With US Stocks Underperforming, Global Diversification Matters Now More Than Ever

Published 2025-03-06, 07:27 a/m

In a striking reversal of fortunes, equities in developed markets ex-US are now leading the major asset classes in 2025 while US shares are posting a modest loss year to date, based on a set of ETFs through Wednesday’s close (Mar. 5).

The Vanguard FTSE Developed Markets ETF (NYSE:VEA) is up 9.8% so far this year, in stark contrast with a 0.9% decline for its American counterpart, Vanguard Total Stock Market Index Fund ETF (NYSE:VTI).Major Asset Classes YTD Returns

The developed-markets ex-US fund (VEA) is also leading the rest of the field by a wide margin. The second-best performer for the major asset classes this year: US real estate investment trusts (VNQ) with a solid 5.9% advance.

For context, note that the Global Market Index (GMI) is ahead by a modest 1.8% so far in 2025. GMI is an unmanaged benchmark that holds all the major asset classes (except cash) in market-value weights via ETFs and represents a competitive benchmark for multi-asset-class portfolios.

The sight of US stocks falling to the back of the line and posting the only loss year to date among global markets highlights a dramatic shift in leadership, but the catalyst is no mystery. President Trump’s trade war has roiled markets, unleashing a surge of uncertainty about the macro implications. The US economy isn’t likely to be immune. As noted yesterday on, first-quarter growth nowcasts for US GDP have fallen sharply lately.

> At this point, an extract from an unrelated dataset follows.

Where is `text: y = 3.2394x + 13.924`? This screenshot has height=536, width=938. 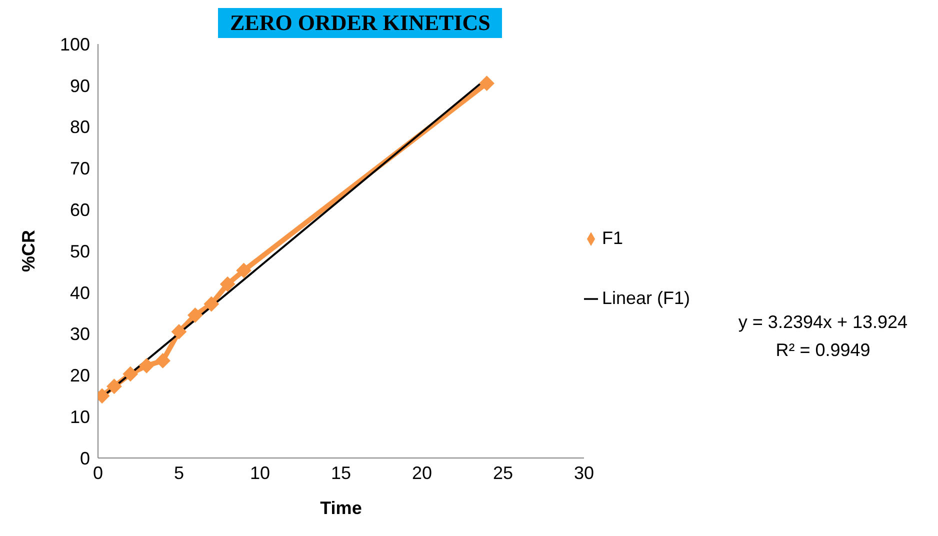 text: y = 3.2394x + 13.924 is located at coordinates (823, 322).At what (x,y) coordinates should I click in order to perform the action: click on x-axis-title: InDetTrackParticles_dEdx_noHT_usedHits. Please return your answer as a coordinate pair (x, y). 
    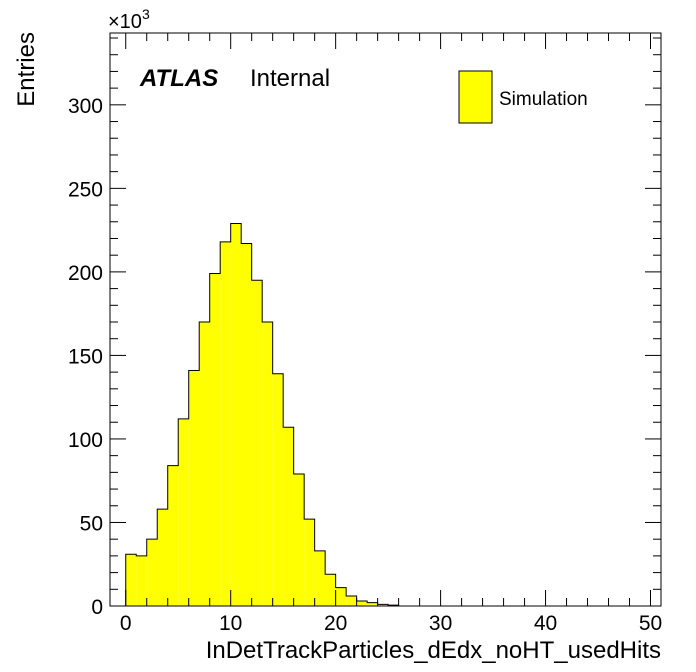
    Looking at the image, I should click on (434, 650).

The Wall Street Journal today reports: “Investors entered 2025 optimistic that an already strong U.S. economy could get an extra boost from an administration pushing market-friendly tax cuts and regulatory rollbacks. Instead, trade tensions and signs of slowing growth have driven major indexes lower in recent weeks.”

“Ironically, in a year [where] everyone said America First, other markets, including emerging markets and Europe, might outperform,” said David Hauner, global head of emerging markets and FX strategy at BofA. “We may be at the beginning of a bigger shift here.”